● ACTIVITY:
From the line that contains "Click the sender name REBECCA WALLIS" through the line that contains "This screenshot has height=720, width=720.", output every line of the listing below exactly and leave out all the rest.

++++ INFORMATION GIVEN ++++

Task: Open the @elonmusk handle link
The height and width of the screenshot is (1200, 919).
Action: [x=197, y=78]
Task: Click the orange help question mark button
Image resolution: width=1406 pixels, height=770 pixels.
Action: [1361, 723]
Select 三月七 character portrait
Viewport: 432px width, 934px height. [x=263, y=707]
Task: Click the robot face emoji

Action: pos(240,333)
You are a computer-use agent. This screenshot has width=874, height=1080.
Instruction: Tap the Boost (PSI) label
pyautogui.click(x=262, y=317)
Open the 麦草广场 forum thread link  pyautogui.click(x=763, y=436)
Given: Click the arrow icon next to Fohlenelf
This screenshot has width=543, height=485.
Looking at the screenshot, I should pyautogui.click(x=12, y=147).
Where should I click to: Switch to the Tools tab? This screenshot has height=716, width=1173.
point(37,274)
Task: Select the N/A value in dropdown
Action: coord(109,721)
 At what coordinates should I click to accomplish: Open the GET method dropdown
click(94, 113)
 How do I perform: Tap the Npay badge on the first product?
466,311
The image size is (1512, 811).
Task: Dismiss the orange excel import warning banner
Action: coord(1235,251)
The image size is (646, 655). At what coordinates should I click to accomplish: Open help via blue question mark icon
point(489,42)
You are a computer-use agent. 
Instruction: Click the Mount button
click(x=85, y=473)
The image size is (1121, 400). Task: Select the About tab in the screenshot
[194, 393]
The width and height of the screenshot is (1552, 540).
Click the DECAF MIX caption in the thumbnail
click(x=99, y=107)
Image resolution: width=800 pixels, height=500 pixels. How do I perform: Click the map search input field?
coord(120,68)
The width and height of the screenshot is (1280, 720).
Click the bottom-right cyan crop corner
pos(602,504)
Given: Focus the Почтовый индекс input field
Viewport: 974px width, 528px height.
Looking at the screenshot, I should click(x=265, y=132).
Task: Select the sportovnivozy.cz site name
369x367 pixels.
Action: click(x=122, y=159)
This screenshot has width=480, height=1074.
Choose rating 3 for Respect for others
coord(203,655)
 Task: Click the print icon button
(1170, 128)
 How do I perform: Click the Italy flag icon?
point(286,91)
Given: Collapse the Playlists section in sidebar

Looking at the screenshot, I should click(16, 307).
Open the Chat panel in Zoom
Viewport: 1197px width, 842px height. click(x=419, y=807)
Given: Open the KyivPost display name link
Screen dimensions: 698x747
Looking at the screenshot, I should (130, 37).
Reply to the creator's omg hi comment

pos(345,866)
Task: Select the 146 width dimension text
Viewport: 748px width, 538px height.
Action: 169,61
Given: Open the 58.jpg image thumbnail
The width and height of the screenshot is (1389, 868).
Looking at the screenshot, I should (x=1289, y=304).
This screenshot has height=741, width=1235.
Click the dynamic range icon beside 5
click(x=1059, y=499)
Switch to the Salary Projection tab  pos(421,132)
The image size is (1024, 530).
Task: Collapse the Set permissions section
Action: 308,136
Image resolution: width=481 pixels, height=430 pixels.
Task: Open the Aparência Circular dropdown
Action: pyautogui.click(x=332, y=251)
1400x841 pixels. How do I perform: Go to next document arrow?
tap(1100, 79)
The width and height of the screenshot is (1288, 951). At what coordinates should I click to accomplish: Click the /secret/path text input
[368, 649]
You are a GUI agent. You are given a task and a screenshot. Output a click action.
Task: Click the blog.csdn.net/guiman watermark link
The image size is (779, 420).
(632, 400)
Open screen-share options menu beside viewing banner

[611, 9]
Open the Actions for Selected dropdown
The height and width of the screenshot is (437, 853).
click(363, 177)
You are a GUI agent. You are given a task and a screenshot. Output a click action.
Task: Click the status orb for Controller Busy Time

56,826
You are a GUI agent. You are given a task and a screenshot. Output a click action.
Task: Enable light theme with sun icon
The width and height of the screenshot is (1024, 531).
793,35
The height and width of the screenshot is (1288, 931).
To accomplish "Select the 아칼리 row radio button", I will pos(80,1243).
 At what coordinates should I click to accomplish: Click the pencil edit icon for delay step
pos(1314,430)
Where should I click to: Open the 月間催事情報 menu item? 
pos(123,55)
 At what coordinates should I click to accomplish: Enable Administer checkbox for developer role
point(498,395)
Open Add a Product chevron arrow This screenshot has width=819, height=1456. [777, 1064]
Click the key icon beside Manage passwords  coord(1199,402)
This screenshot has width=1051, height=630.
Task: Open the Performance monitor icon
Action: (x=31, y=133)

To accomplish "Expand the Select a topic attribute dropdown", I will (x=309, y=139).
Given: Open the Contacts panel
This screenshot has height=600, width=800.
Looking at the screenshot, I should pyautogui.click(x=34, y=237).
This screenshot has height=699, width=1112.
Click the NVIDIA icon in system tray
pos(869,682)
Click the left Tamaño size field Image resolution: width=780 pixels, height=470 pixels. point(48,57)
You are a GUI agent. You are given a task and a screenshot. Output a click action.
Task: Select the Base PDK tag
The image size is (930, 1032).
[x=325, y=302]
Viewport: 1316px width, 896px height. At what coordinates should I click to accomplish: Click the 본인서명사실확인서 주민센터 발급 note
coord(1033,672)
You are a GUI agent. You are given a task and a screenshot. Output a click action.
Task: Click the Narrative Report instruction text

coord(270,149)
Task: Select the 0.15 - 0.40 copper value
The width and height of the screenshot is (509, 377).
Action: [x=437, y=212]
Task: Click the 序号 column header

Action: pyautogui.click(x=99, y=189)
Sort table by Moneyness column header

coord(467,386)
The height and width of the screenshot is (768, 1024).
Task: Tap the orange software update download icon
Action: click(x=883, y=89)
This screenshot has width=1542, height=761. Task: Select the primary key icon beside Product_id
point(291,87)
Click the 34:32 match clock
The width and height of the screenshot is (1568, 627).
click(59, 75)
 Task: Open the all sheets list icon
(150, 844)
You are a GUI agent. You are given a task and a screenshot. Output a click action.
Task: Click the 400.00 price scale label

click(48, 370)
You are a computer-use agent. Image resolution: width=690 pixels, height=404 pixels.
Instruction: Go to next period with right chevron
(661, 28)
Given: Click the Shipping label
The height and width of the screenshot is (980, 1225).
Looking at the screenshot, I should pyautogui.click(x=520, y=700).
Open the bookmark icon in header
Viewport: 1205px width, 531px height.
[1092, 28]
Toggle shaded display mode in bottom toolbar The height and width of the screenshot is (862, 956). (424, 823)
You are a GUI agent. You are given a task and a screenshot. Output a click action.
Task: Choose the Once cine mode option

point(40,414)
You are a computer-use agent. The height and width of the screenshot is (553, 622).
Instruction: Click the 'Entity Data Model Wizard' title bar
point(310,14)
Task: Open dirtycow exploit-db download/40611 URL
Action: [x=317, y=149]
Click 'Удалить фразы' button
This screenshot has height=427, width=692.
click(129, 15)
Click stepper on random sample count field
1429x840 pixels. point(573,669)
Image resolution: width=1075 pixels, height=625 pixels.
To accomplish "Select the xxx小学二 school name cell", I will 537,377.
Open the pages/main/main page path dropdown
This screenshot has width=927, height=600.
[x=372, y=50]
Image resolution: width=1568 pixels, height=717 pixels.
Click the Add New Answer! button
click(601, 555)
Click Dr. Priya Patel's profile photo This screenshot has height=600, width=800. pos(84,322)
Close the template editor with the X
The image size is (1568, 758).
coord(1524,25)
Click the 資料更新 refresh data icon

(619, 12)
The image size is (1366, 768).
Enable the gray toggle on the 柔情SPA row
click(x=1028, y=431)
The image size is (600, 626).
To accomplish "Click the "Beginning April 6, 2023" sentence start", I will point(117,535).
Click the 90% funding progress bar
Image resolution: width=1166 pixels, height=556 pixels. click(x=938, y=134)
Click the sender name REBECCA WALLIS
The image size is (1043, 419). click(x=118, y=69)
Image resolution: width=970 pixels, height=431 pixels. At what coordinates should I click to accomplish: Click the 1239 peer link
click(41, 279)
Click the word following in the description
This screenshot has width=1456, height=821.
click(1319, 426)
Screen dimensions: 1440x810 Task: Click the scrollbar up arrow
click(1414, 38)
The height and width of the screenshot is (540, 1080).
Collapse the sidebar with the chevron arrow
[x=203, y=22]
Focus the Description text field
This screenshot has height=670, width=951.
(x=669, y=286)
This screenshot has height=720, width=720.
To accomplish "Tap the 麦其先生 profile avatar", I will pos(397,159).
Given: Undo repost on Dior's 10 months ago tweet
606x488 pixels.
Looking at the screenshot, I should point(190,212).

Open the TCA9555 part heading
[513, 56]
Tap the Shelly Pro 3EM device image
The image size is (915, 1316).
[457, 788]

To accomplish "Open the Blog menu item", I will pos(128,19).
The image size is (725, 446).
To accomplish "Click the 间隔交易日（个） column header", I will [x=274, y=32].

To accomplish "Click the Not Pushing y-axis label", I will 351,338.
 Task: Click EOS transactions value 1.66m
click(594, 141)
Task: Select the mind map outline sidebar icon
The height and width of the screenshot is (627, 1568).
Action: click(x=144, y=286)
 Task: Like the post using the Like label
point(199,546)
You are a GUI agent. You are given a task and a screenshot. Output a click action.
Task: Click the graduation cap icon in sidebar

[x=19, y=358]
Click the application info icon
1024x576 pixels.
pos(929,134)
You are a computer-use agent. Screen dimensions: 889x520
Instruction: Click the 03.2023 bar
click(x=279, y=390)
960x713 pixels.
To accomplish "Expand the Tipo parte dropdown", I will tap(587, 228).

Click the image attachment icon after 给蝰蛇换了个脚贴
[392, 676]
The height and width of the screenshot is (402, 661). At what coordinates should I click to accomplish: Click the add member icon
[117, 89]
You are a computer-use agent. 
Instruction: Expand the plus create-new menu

++++

● WRITTEN RESPONSE:
Click the sender name REBECCA WALLIS
The image size is (1043, 419). click(x=118, y=69)
Image resolution: width=970 pixels, height=431 pixels. At what coordinates should I click to accomplish: Click the 1239 peer link
click(41, 279)
Click the word following in the description
This screenshot has width=1456, height=821.
click(1319, 426)
Screen dimensions: 1440x810 Task: Click the scrollbar up arrow
click(1414, 38)
The height and width of the screenshot is (540, 1080).
Collapse the sidebar with the chevron arrow
[x=203, y=22]
Focus the Description text field
This screenshot has height=670, width=951.
(x=669, y=286)
This screenshot has height=720, width=720.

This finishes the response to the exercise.